Someone who buys a DVD and wants to transfer its contents to a digital tablet, such as the Canadian PlayBook or the American iPad, will not be able to do so if the DVD has a digital lock. As we all know, various electronic media are making increased use of these locks to fight piracy and theft.
Therefore, the use of purchased works will be limited and buyers will be considered criminals if they break the lock in order to copy the work for personal use. This government will punish people who have legally obtained a work by limiting the ways they can use it and making criminals of those who want to use their legitimate purchase as they wish.
However, pirates have full use of the works they obtain illegally and will be considered just as guilty as someone who breaks a digital lock. Knowing how easy it is today for Internet users to illegally download works, pirated copies may appeal more to young Canadians than copies limited by a digital lock.
For example, why would a young person want to purchase a DVD if he cannot legally use the content on other platforms, whereas he could use a pirated copy, which is easy to obtain, as he sees fit? Bill C-11 is contradictory because, on the one hand, it allows copying of copyrighted material for personal use and, on the other, it prevents users from breaking locks that prohibit copying.

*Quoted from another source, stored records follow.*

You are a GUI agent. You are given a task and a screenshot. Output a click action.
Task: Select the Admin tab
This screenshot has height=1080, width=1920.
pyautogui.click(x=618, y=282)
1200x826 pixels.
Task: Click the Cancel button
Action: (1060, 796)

The provisions of this bill concerning digital locks are among the most restrictive in the world and cancel out the new personal use rights. This will ensure that, once again, Canadian users will be the losers. We must allow digital locks to be circumvented as long as it is for lawful and personal use.
It is not just political parties who are opposed to this bill. The Union des écrivaines et des écrivains québécois, the National Assembly of Quebec, the Fédération des commissions scolaires du Québec, the Association des libraires du Québec and many other groups have all publicly raised their concerns about this bill. As usual, this government is stubbornly ignoring Canadian interests. It prefers to address American interests under the pretext that it can do as it sees fit because it has a majority.
In fact, diplomatic cables clearly show that the Conservatives want to impose these restrictive measures as a result of pressure from the Americans. Once again, the Conservatives have decided to kowtow to the United States, which may try to impose its will on Canada more and more frequently, knowing that Canada will do what it asks without any opposition. It is high time that this government understood that it was elected by Canadians, not Americans, and high time that it started standing up for our people's rights rather than for the interests of American industries.
Many artists also spoke of their desire to have a resale right added to the bill to allow them to claim the revenue that they are currently losing. The government did not take this request into account, demonstrating once again that it does not care about the real and legitimate needs of creators, unless perhaps those creators are American.
Yes, the Liberal Party supports the modernization of the Copyright Act, but not in the form in which it has been presented to us today by this government. The bill is not balanced and does not pay enough attention to the needs of creators and consumers. The Conservative Party should have taken into account the many consultations pertaining to Bill C-32, which were held during the previous Parliament, rather than reintroducing an old bill that has not been changed despite the many amendments proposed. This government must stop ignoring the interests of Canadians and start standing up for them. It must stop doing nothing and amend this bill in order to address its many shortcomings.